Discussing the sluggish market conditions at a holiday dinner, the relatives saw a potential opportunity. Gary and Susan, with no children of their own, were incredibly generous and regularly looked for ways to strategically transfer assets to younger family members. With the half-vacant property’s value likely to be close to as low as it had been since they bought it, Gary and Susan wondered if it might be an advantageous time to transfer it to their younger relatives. They set up a meeting with their advisor to get into the details and make a plan.
The property was worth $2 million in 2020 and generated $100,000 in annual net income.
But sitting 50% vacant at the end of 2022, as the economic consequences of inflation and rising interest rates were being felt, its value dropped dramatically. With the guidance of their Northern Trust commercial real estate advisors, the couples reviewed property documents and analyzed the potential transaction. They uncovered mutual benefits and the couples moved forward with plans for a transaction involving a portion of the LLC.

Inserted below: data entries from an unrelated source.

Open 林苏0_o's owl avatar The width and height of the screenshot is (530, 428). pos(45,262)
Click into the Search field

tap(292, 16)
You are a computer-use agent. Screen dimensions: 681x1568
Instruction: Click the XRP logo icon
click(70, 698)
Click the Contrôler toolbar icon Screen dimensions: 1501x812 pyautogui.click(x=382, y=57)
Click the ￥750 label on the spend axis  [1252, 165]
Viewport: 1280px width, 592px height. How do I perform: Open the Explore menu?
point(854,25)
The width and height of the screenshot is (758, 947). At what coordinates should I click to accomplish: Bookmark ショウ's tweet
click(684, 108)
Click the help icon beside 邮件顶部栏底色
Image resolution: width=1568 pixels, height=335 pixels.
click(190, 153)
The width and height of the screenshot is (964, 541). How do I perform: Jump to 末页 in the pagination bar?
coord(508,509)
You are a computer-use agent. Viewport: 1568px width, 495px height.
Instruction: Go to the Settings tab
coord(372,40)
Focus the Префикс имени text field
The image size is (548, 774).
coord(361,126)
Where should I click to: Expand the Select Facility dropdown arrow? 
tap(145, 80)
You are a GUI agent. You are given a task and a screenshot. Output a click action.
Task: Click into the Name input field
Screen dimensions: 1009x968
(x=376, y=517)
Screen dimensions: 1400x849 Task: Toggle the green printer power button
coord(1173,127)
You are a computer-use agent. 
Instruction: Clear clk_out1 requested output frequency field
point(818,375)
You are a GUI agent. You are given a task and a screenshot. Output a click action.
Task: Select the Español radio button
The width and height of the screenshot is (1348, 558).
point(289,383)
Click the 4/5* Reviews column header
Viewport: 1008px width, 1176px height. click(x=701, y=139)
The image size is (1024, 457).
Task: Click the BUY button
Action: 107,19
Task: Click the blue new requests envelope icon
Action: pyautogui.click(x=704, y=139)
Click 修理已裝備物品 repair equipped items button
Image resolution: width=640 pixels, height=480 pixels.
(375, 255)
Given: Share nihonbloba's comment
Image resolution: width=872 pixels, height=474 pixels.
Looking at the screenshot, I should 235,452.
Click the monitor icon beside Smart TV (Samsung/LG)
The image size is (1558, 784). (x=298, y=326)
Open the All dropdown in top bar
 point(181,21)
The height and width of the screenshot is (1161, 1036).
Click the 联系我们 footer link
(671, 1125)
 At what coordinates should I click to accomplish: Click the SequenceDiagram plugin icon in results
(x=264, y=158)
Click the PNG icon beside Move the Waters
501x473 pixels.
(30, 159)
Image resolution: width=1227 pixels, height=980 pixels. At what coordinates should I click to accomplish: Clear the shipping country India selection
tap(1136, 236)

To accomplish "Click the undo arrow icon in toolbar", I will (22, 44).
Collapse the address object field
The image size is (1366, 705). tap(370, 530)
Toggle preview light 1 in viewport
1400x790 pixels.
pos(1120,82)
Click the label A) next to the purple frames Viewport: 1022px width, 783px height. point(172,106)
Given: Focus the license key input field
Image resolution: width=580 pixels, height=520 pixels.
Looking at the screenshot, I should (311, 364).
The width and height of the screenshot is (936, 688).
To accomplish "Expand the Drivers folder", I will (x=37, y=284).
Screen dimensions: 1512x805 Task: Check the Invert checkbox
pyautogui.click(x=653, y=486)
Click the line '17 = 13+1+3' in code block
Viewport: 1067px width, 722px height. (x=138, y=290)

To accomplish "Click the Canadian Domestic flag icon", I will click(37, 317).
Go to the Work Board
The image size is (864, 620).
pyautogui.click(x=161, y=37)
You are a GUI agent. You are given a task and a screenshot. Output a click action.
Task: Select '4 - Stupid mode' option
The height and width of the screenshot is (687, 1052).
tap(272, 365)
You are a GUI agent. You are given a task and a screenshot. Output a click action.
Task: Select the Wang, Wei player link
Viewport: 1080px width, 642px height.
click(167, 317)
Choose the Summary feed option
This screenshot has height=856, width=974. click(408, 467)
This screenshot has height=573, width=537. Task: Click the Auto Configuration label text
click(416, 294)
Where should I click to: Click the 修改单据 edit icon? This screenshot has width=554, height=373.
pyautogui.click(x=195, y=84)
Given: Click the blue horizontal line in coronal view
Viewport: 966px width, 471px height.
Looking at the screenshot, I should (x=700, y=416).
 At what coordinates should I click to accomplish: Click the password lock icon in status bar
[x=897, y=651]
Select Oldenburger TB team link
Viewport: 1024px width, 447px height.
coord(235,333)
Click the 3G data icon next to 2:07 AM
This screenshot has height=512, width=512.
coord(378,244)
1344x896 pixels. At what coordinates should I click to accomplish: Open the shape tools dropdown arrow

They had the property appraised and obtained a fractional interest discount study on the property’s ownership entity, a limited liability company. With the appropriate discounts calculated, the couples agreed to a sale of a 50% membership interest in the LLC to Katie and Ben for $562,500.
Rather than structure the transaction as a gift between the couples that would trigger tax consequences, Katie and Ben instead paid 10% in cash and borrowed the balance from Gary and Susan at the 4.25% applicable federal rate, the minimum interest rate required for personal loans by U.S. regulation, in effect in December 2022. This structure optimized the income available to both couples, kept the financing costs low and manageable for Katie and Ben and allowed Gary and Susan to shift considerable value out of their estate with no impact on their lifetime gift and estate tax exclusion.
Once a new tenant is in place, the property earns the same rent as before.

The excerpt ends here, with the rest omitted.